No corpo, na púbis, nas ancas, no alto das pernas, por baixo da barriga. Há tantas maneiras de dizer o que foi e onde aconteceu. Foi na vulva. Podia usar muita terminologia, até vocabulário inspirado nas canções ordinárias que os santos populares sempre trazem à tona. Mas não vale a pena. Foi isso mesmo que me fizeram, uns rapazes, não sei se um só, por duas vezes, ou se dois diferentes, do mesmo grupo, cada um na sua vez. Porém, fizeram-no, e fizeram-no ali, diante de toda a gente, em público, à vista de todos e ao abrigo do ruído, das luzes, da música pimba e do álcool a rodos. E protegidos pelo bem-estar geral, pelo conforto de quem não se quer meter, de quem finge que não viu, de quem não tem nada com isso.
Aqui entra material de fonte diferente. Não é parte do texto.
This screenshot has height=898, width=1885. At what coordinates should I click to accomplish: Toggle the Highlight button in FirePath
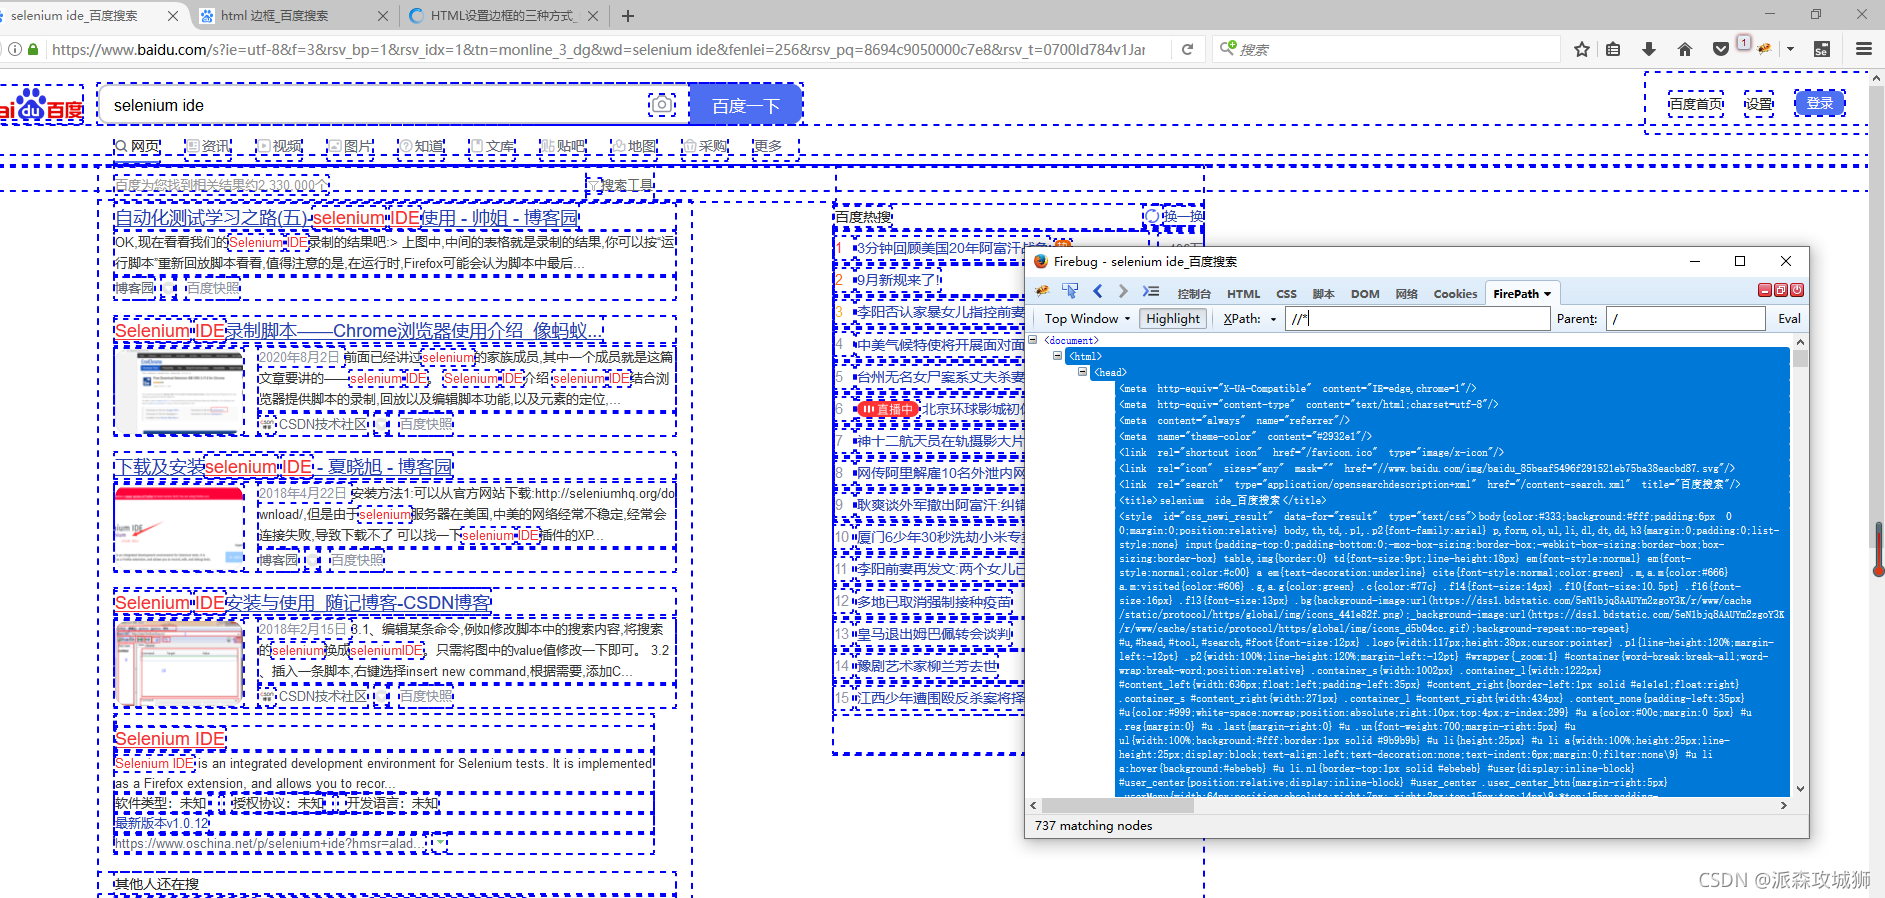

"Quem foi?", perguntou o Francisco, e eu, completamente fora de mim, apontei, "foi aquele, acho que foi aquele ali". E ele "mas achas ou tens a certeza?" "Defende-me, porra! Defende-me", foi tudo o que lhe pedi. E ele olhou para o outro, e o outro, no meio da multidão, disse-lhe qualquer coisa, ameaçou-o, e logo os amigos e amigas dele se acercaram de nós e nos rodearam, "sai daqui, puta!", "estás maluca", "está mas é caladinha", "eu mato-vos aos dois" - foi com este tipo de insultos e de ameaças que começarama correr connosco dali para fora e a calar-nos, claro. Mas eu estava fora de mim, estava enfurecida, incrédula, descontrolada, amassada, desesperada, invadida, injustiçada, eu só gritava "defende-me, porra! Defende-me, se és homem" - eu, a feminista, eu, a emancipada -, e o Francisco, pegando-me na mão e levando-me dali para fora, só me dizia "eu estou-te a defender, Miriam, se não saírmos daqui, eles dão cabo de nós, temos de ir embora e depressa".

Nunca mais fomos a mesma coisa. O acontecimento, que podia não ter sido nada mas que foi tudo - porque é o meu corpo, porque é a minha liberdade, porque é o respeito mínimo que se exige, e acima de tudo porque nada disto é justo, mas continua a acontecer e nunca ninguém é obrigado a responder por isso por mais que aconteça e se repita -, mudou por completo as dinâmicas entre nós. Passou a ser como se o Francisco estivesse em dívida para comigo, porque eu fora vítima e ele um sobrevivente incólume. E ele começou a comportar-se como se tivesse sempre alguma coisa a provar-me, como se a sua normalidade o deixasse frustrado por achar que não era suficiente para mim. A verdade é que talvez eu lhe exigisse mais do que ele podia dar. E até aceito que o seu bom-senso nos tenha protegido aos dois, no fim de contas. Só que, quando a injustiça do mundo se abate sobre ti com a cumplicidade das multidões, a impotência deixa de te parecer uma justificação razoável. Francisco, eu só queria que tu me protegesses, porra.